Whether or not you think the Beatles are the best rock band of all time, it's hard to deny they're the best rock story*.* Their narrative arc-- of graft, tragedy, and stardom; of genius emerging and fragmenting-- is irresistible. More so when you factor in the sense that they drove their fascinating times as much as mirrored them.
But the satisfying sweep of the Beatles' epic risks doing them a disservice. It makes their achievements and development feel somehow predestined, an inevitable consequence of their astonishing talent. Of course, this isn't the case: Every record they made was born out of a new set of challenges and built around tough decisions. The marketing of the band over the past few decades by their record label, Apple, has been aimed at creating a sense of apart-ness: Let lesser talents digitize their songs, feature on compilations, sell their music to samplers. The Beatles are different. This flatters listeners who were there, but setting the band apart from the rest of the pop world risks sterilizing their music and making newcomers as resentful as curious.

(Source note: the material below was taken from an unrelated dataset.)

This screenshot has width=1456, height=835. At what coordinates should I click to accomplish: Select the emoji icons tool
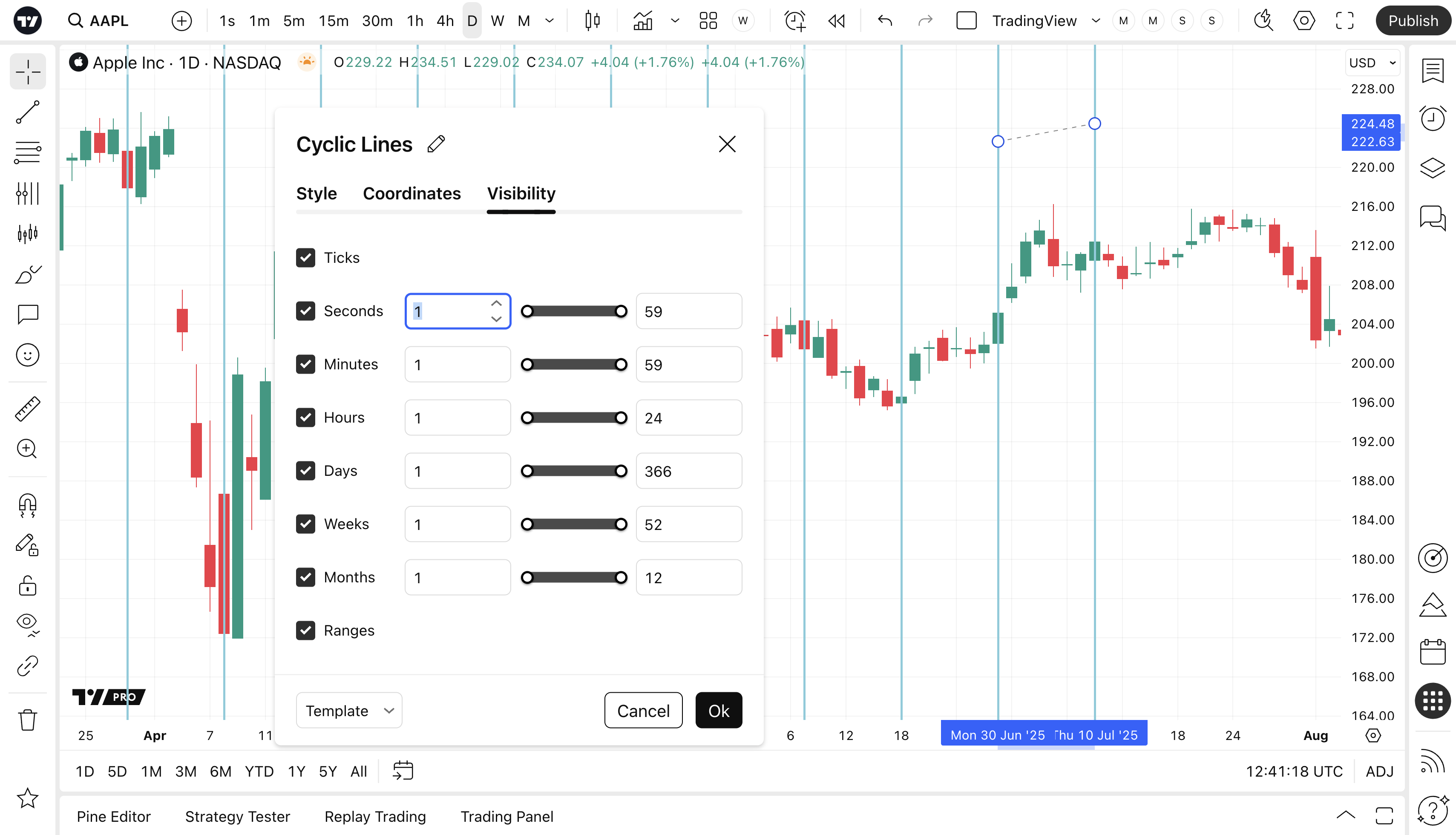(27, 355)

Besides, at the start they weren't so different at all. Britain in the early 1960s swarmed with rock'n'roll bands, creating local scenes like the Mersey Sound the Beatles dominated. Rock'n'roll hadn't died out, but it had become unfashionable in showbiz eyes-- a small-club dance music that thrived on local passion. It was raucous, even charming in a quaint way, but there was no money in it for the big-timers of the London music biz.

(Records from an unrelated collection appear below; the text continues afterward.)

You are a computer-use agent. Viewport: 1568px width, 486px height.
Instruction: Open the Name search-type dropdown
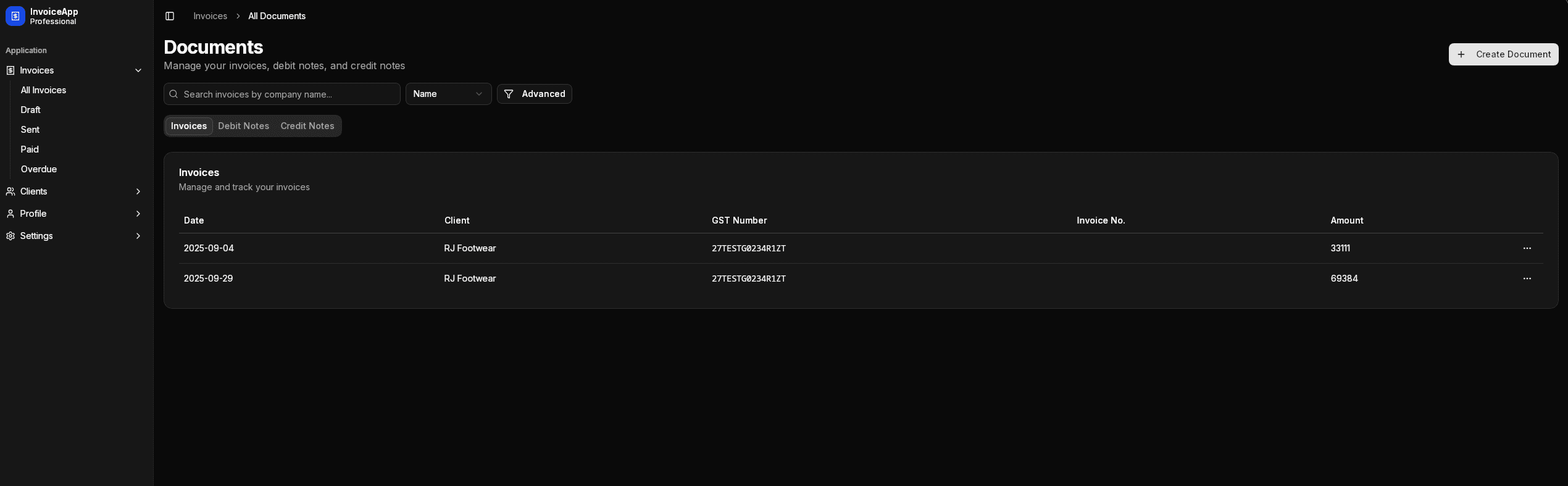[x=448, y=94]
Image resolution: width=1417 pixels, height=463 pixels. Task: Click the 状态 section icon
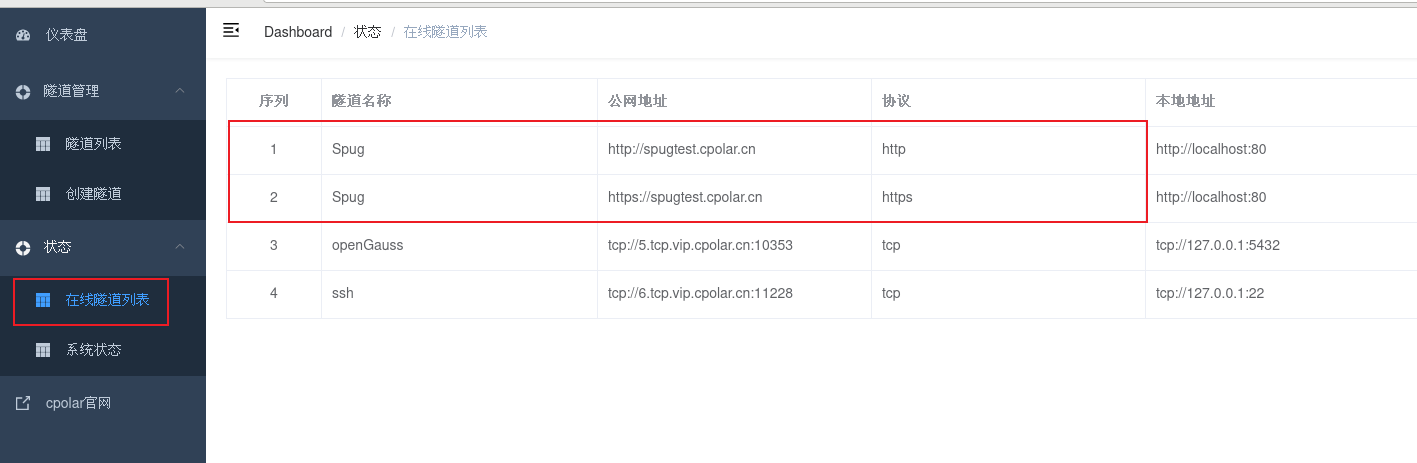(x=23, y=247)
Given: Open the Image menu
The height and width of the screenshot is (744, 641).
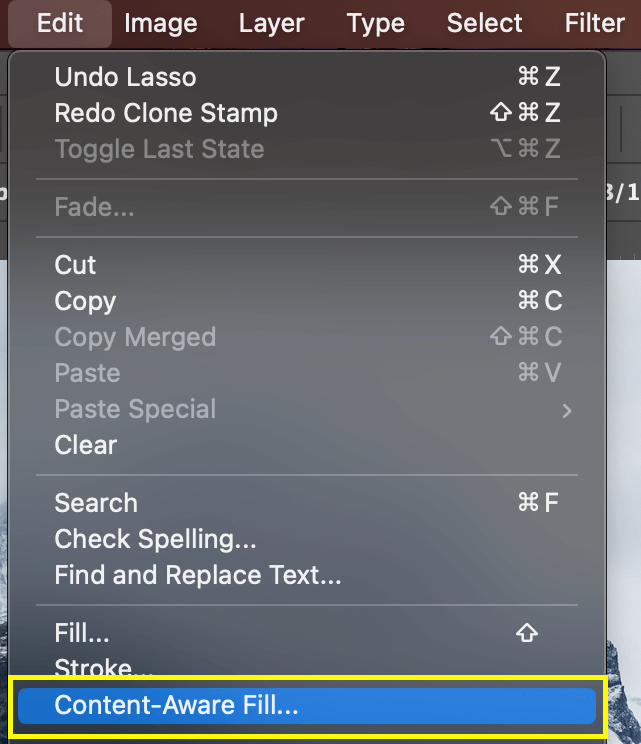Looking at the screenshot, I should pos(160,23).
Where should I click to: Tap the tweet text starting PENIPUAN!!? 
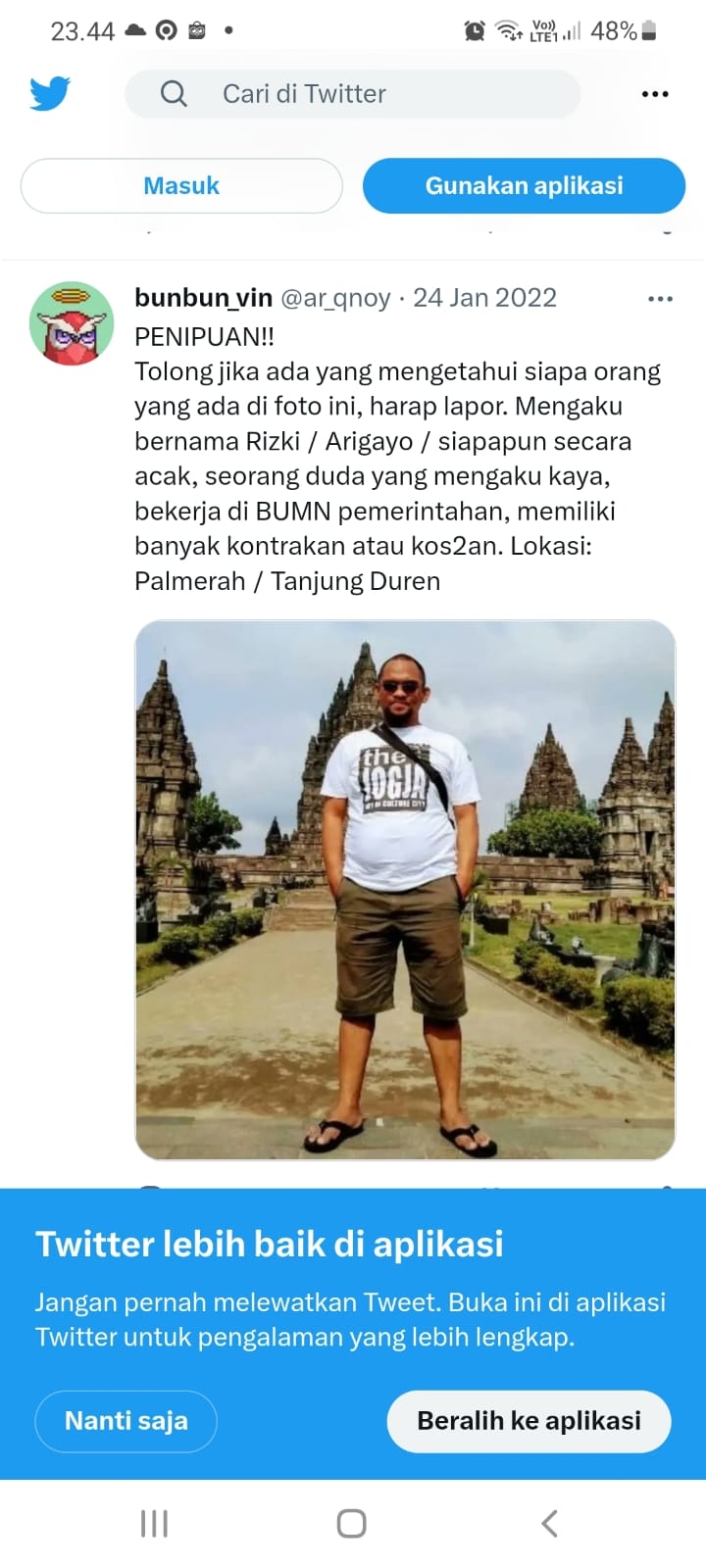pos(397,459)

At the same time the record market was booming. The Conservative UK government of the late 1950s had deliberately stoked a consumer boom: Aping the post-war consumption of the U.S., more British households than ever owned TVs, washing machines, and record players. The number of singles sold in Britain increased eightfold between the emergence of Elvis in 1956 and the Beatles in '63. Combine this massively increased potential audience with the local popularity of rock'n'roll and some kind of crossover success seems inevitable-- the idiocy of the Decca label in turning down the Beatles isn't so much a businessman's failure to recognize genius as a businessman's failure to recognize good business.

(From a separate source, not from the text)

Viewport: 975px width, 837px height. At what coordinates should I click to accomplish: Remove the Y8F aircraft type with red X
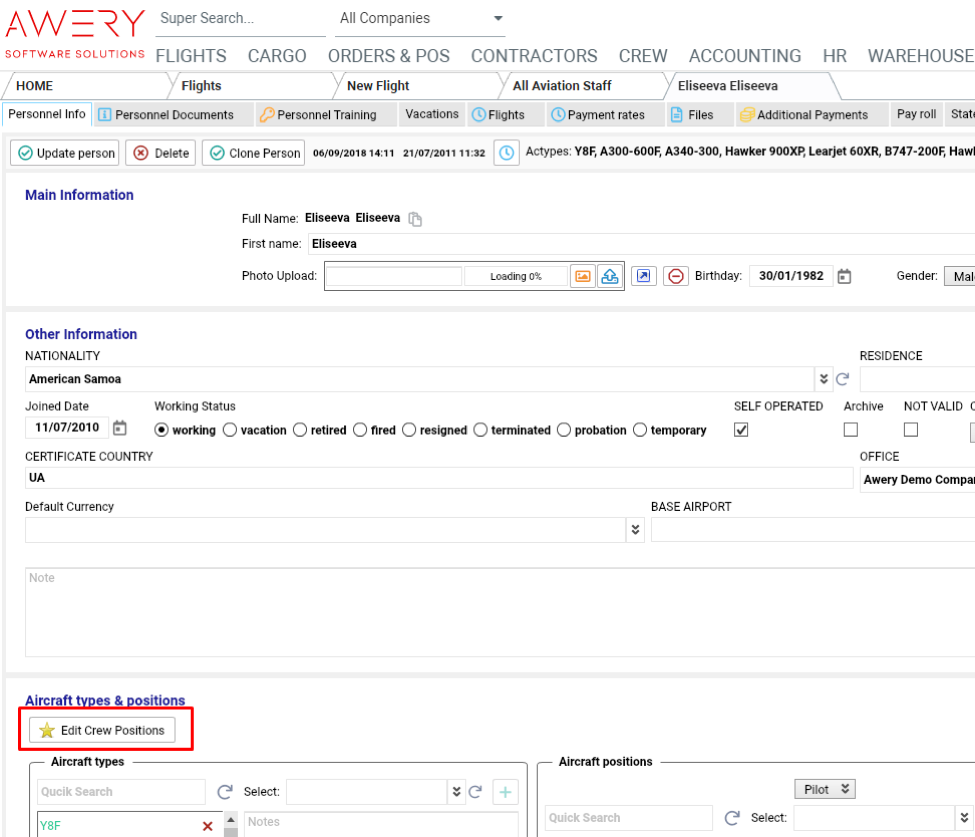(207, 826)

The Beatles' life as a rock'n'roll band-- their fabled first acts in Hamburg clubs and Liverpool's Cavern-- is mostly lost to us. The party line on Please Please Me is that it's a raw, high-energy run-through of their live set, but to me this seems just a little disingenuous. It's not even that the album, by necessity, can't reflect the group's two-hour shows and the frenzy-baiting lengths they'd push setpiece songs to. It's that the disc was recorded on the back of a #1 single, and there was a big new audience to consider when selecting material. There's rawness here-- rawness they never quite captured again-- but a lot of sweetness too, particularly in Lennon-McCartney originals "P.S. I Love You" and "Do You Want to Know a Secret".